[BEGIN Records for the task]

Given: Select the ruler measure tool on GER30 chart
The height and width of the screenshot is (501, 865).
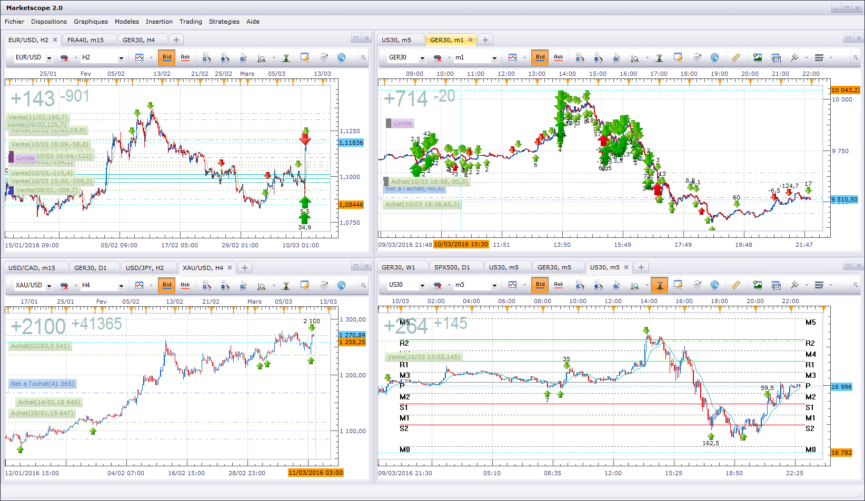Looking at the screenshot, I should click(x=735, y=57).
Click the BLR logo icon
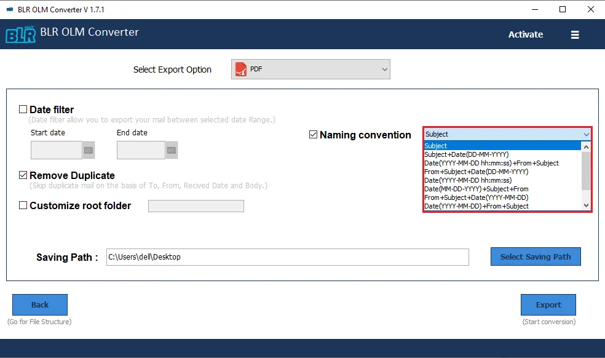This screenshot has height=358, width=605. (x=21, y=33)
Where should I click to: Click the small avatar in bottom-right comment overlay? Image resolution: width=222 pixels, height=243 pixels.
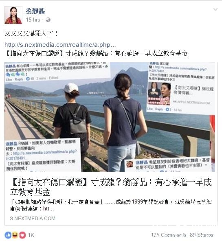point(130,164)
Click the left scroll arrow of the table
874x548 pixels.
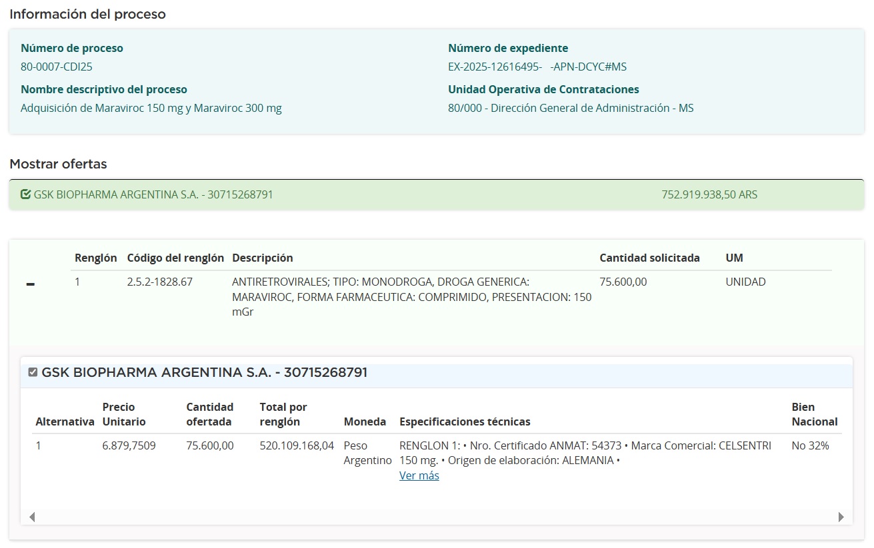pos(31,517)
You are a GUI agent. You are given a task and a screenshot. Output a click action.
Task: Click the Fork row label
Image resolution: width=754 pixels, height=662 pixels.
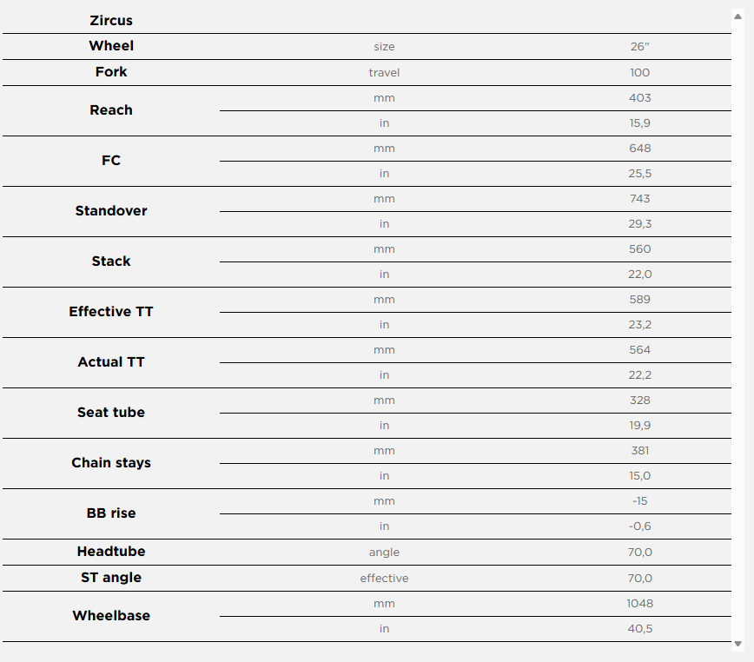click(x=111, y=72)
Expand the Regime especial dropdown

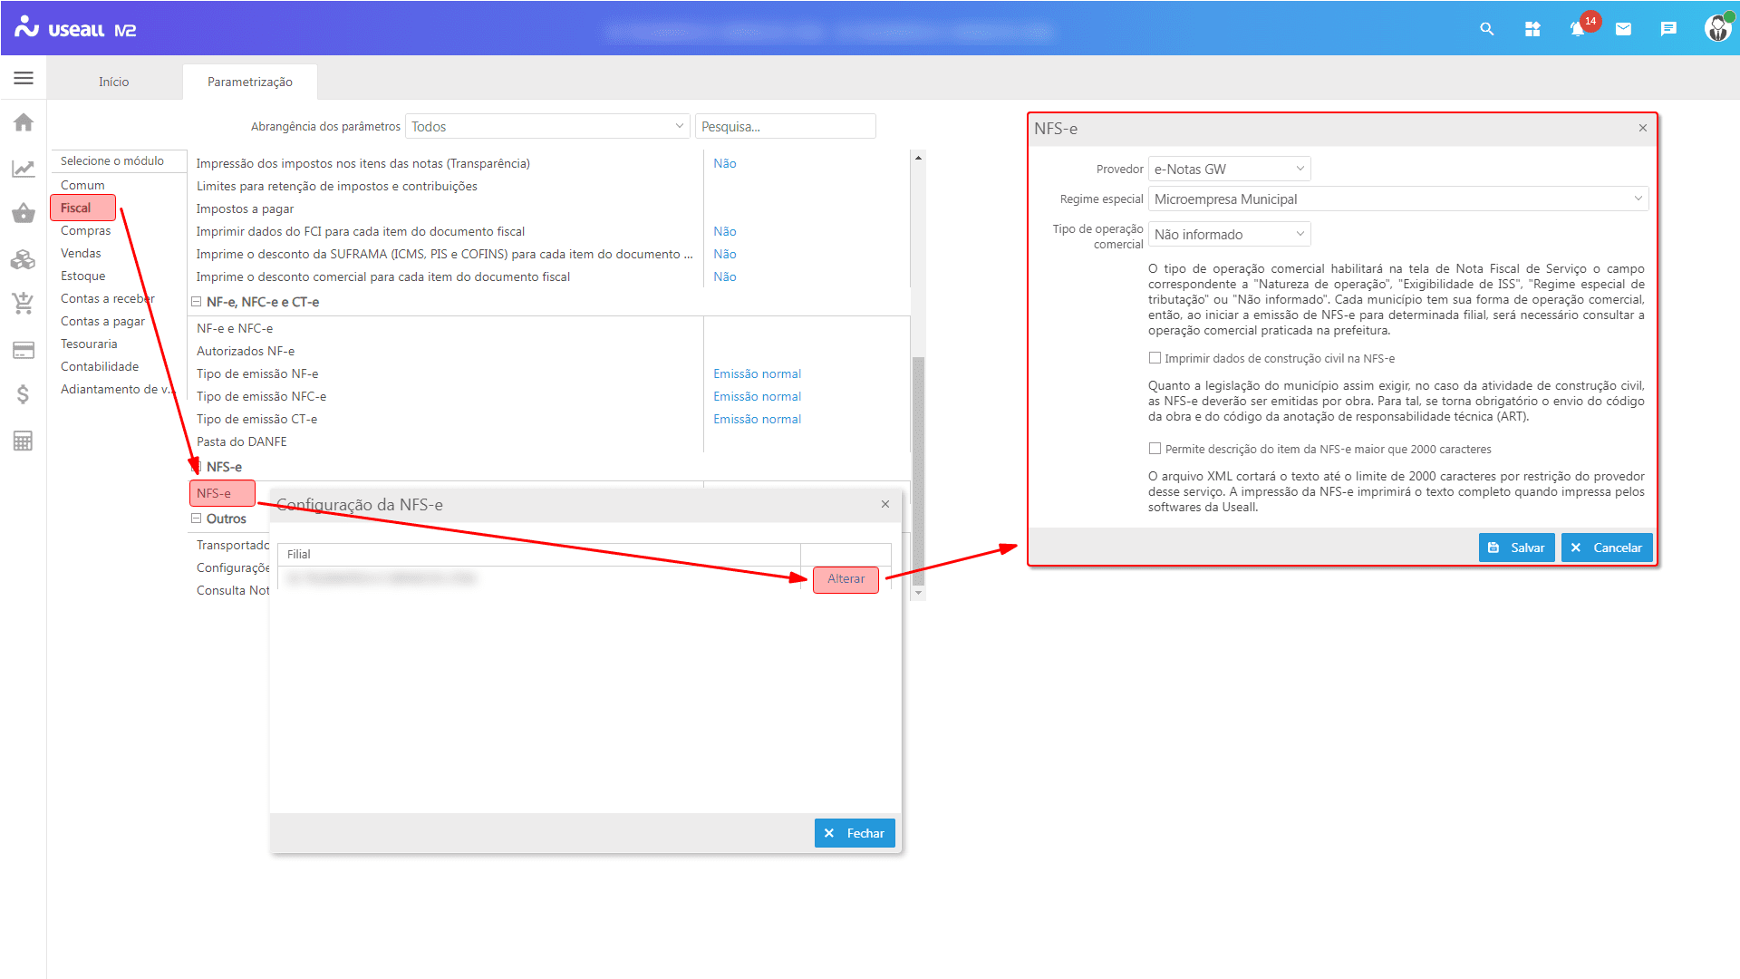[x=1397, y=199]
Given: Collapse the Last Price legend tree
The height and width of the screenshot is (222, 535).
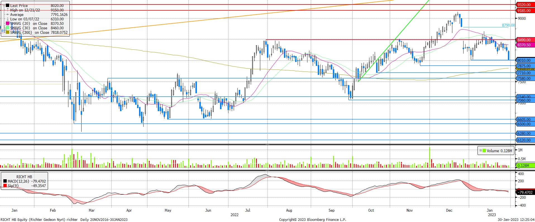Looking at the screenshot, I should coord(4,6).
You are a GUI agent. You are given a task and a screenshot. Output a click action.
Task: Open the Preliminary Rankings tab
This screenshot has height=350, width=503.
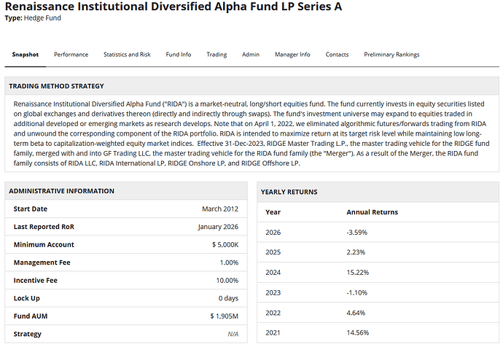pyautogui.click(x=391, y=55)
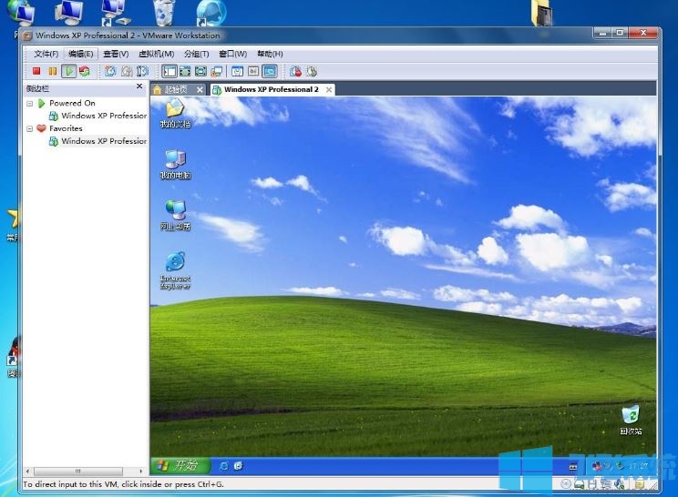Enter full screen mode via toolbar icon
The height and width of the screenshot is (497, 678).
(x=200, y=71)
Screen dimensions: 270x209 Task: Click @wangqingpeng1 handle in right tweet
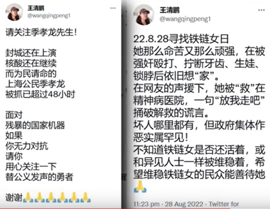click(x=185, y=19)
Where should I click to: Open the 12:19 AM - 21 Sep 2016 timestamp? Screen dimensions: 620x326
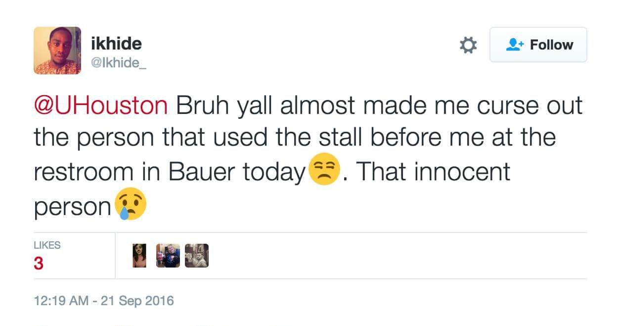pos(104,300)
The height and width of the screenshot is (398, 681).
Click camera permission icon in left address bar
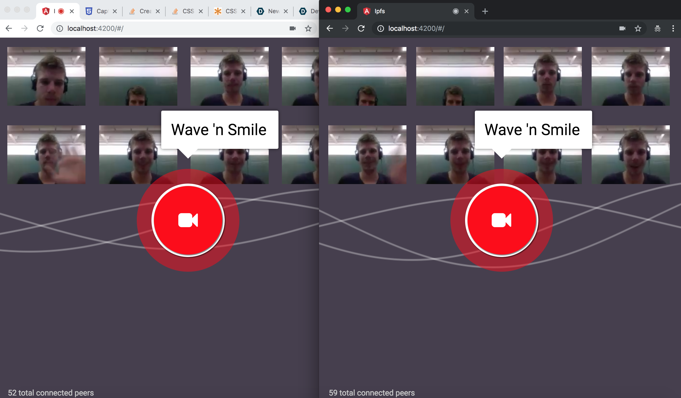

[END Records for the task]

§ **Exercise task**: How many lines of the items contain the string "left", counting only case-sensitive matches? Give the number alone.

§ **Task answer**: 2